◆ **Exercise task**:
Copy the lines below word for word, starting at the line that contains "This screenshot has height=720, width=376." and ending at the line that contains "Describe the element at coordinates (134, 1492)". Leave out all other lines.
________________________________________
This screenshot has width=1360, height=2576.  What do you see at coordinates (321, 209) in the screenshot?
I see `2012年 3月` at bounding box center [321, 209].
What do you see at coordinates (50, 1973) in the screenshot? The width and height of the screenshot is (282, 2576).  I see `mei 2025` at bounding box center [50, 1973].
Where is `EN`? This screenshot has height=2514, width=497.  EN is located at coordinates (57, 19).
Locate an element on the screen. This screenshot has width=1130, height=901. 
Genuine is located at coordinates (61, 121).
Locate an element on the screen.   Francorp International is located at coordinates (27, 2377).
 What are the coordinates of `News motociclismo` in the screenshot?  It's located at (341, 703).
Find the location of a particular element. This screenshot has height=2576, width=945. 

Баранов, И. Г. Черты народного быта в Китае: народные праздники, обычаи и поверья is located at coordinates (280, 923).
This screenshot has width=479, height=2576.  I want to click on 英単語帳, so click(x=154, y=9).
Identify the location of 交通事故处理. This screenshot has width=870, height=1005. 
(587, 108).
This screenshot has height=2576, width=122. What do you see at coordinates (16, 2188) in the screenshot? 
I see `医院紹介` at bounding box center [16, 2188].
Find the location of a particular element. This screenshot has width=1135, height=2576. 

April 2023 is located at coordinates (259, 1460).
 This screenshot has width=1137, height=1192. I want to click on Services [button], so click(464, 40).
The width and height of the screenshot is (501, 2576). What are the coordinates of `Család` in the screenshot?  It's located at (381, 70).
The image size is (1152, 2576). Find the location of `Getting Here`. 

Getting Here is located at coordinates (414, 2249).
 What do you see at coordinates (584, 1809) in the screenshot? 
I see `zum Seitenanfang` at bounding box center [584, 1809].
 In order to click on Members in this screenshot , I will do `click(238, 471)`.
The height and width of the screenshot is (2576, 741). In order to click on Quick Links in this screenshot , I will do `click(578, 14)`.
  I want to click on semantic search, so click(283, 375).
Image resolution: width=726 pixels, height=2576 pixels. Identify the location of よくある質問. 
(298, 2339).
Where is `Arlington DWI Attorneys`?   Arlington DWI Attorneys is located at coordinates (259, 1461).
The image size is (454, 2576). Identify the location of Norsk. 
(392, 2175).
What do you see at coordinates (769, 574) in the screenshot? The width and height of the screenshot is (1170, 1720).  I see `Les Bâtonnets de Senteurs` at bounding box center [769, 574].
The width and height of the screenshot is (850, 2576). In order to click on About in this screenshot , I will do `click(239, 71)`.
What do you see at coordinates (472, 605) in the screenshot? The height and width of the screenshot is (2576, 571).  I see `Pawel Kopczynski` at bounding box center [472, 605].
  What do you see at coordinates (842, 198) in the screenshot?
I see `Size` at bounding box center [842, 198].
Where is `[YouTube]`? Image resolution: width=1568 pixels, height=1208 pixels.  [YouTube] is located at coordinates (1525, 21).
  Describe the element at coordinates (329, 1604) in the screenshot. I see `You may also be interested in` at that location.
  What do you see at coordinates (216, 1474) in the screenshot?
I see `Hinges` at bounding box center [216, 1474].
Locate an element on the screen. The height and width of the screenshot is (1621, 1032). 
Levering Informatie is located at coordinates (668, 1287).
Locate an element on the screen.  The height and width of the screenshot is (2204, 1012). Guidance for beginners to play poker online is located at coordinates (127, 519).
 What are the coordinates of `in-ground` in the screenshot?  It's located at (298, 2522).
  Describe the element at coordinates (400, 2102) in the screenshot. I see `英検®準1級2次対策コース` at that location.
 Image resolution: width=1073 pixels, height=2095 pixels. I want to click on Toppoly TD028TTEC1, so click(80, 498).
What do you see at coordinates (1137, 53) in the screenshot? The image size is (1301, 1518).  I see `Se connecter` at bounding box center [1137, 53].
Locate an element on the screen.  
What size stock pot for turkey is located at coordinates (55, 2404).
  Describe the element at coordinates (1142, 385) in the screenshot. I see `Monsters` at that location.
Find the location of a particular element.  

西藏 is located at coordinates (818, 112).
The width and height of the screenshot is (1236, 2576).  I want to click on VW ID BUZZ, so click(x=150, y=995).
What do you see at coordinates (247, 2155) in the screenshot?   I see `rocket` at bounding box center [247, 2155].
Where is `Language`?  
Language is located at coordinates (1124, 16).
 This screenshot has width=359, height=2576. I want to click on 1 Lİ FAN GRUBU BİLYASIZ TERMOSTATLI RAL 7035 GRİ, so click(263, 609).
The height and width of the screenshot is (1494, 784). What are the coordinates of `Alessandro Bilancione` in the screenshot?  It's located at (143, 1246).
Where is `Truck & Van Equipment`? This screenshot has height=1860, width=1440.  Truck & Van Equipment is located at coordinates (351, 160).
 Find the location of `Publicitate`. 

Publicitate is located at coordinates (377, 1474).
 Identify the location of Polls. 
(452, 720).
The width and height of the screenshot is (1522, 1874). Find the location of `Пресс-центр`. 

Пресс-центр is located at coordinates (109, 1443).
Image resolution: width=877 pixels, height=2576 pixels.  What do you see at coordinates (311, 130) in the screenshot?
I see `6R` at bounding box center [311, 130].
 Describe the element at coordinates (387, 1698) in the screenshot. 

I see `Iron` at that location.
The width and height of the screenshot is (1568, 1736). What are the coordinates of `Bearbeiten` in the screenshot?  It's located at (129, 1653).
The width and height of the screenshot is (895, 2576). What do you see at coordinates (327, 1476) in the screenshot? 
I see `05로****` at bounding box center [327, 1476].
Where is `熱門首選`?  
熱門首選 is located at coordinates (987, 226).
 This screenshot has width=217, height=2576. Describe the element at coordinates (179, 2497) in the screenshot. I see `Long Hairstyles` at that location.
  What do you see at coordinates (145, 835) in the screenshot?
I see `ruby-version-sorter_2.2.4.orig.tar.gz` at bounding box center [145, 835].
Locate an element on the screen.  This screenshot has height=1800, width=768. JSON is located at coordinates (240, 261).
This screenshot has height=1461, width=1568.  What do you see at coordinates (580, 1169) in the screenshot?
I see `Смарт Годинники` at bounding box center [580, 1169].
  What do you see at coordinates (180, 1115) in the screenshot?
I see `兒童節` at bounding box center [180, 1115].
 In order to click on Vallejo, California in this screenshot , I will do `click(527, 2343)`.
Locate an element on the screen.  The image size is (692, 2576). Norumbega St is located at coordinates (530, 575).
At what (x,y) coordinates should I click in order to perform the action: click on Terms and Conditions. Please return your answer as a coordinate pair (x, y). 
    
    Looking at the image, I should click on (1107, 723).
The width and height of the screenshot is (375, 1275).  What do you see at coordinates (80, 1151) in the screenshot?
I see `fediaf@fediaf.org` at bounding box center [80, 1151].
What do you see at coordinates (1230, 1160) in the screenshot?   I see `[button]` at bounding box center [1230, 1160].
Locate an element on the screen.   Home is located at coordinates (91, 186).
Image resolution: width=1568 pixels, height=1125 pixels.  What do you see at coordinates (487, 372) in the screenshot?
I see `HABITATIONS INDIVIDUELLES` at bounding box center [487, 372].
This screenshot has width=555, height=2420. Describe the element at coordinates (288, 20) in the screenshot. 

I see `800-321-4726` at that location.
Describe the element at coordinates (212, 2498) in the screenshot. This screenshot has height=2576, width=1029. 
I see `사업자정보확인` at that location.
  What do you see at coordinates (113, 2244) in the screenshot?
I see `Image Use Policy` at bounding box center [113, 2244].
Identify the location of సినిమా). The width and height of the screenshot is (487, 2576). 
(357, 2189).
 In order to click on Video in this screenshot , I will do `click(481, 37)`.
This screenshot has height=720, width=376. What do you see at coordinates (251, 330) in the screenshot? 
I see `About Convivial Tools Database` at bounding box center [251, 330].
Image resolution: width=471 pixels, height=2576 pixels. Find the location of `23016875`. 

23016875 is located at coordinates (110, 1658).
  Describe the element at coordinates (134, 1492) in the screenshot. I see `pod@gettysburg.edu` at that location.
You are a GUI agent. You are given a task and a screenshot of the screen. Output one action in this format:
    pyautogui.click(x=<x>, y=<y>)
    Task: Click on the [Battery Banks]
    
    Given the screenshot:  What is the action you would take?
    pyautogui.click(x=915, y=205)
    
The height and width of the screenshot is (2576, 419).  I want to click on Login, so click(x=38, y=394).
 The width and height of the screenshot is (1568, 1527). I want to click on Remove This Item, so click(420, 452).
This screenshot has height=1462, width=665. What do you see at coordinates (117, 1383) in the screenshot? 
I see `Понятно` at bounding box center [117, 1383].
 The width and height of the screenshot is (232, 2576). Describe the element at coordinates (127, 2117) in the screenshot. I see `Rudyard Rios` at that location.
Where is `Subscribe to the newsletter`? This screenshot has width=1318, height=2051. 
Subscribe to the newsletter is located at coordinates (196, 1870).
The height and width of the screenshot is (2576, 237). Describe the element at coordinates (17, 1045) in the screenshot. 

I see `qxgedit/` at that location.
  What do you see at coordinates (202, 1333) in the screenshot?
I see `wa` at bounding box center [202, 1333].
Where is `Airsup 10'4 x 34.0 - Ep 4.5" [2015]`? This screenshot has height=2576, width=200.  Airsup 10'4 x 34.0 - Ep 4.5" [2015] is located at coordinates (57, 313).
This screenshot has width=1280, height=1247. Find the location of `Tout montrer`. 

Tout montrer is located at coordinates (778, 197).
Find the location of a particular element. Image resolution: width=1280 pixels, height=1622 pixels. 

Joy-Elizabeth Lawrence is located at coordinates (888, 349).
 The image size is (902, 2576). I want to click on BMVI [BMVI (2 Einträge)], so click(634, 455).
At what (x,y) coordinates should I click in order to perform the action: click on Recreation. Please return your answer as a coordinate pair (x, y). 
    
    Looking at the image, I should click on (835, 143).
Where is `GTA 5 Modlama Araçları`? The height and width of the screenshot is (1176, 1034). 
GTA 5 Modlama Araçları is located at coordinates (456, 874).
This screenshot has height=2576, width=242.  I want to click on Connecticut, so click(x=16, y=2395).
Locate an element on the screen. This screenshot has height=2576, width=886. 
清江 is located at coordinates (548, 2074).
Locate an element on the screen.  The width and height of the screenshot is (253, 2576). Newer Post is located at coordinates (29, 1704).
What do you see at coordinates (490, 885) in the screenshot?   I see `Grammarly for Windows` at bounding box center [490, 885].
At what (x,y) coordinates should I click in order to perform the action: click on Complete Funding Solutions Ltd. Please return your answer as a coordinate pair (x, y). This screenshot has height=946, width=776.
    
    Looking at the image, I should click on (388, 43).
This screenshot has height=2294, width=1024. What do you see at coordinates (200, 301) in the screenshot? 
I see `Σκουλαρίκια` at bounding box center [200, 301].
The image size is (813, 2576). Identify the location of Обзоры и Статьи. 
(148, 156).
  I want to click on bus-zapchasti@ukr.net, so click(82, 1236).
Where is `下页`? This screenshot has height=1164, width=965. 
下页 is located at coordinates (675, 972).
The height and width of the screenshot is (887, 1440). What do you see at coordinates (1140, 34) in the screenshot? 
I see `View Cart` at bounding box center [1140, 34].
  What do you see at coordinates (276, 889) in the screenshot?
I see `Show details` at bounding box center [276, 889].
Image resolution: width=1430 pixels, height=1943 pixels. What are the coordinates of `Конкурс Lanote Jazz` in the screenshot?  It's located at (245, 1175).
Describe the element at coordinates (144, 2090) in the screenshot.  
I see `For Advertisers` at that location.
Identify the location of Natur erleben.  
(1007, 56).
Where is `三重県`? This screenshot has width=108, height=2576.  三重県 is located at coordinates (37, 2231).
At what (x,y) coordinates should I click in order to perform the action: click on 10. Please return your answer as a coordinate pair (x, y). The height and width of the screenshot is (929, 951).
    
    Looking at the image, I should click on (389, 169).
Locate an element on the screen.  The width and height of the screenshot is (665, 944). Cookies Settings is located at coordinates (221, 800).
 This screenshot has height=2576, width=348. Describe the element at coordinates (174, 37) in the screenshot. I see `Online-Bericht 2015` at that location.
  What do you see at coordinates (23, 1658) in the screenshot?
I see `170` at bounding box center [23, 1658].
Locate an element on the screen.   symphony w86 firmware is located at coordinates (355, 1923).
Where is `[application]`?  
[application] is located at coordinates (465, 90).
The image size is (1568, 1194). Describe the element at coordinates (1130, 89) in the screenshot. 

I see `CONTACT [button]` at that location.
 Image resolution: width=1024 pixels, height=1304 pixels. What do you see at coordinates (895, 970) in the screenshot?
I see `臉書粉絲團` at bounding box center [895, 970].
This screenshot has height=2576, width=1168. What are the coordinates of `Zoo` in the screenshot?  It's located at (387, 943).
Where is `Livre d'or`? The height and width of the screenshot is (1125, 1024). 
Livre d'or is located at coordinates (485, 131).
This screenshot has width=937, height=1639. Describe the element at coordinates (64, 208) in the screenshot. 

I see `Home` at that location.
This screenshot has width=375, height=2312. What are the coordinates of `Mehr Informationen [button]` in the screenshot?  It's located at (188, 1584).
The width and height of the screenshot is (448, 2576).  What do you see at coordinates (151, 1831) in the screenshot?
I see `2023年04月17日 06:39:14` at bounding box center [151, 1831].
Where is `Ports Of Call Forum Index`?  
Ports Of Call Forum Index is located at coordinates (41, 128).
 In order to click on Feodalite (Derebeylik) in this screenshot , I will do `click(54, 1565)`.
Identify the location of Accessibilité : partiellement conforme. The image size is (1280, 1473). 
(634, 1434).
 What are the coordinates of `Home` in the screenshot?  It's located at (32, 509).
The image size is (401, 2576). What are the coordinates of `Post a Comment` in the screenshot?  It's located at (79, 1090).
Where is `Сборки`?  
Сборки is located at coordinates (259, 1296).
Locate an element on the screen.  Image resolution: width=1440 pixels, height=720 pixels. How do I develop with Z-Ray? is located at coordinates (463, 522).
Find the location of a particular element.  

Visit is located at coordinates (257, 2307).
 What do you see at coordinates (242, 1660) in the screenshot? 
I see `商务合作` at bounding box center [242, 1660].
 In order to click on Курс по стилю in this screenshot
________________________________________
◆ **Task output**:
This screenshot has height=720, width=376. What do you see at coordinates (251, 330) in the screenshot? 
I see `About Convivial Tools Database` at bounding box center [251, 330].
Image resolution: width=471 pixels, height=2576 pixels. Find the location of `23016875`. 

23016875 is located at coordinates (110, 1658).
  Describe the element at coordinates (134, 1492) in the screenshot. I see `pod@gettysburg.edu` at that location.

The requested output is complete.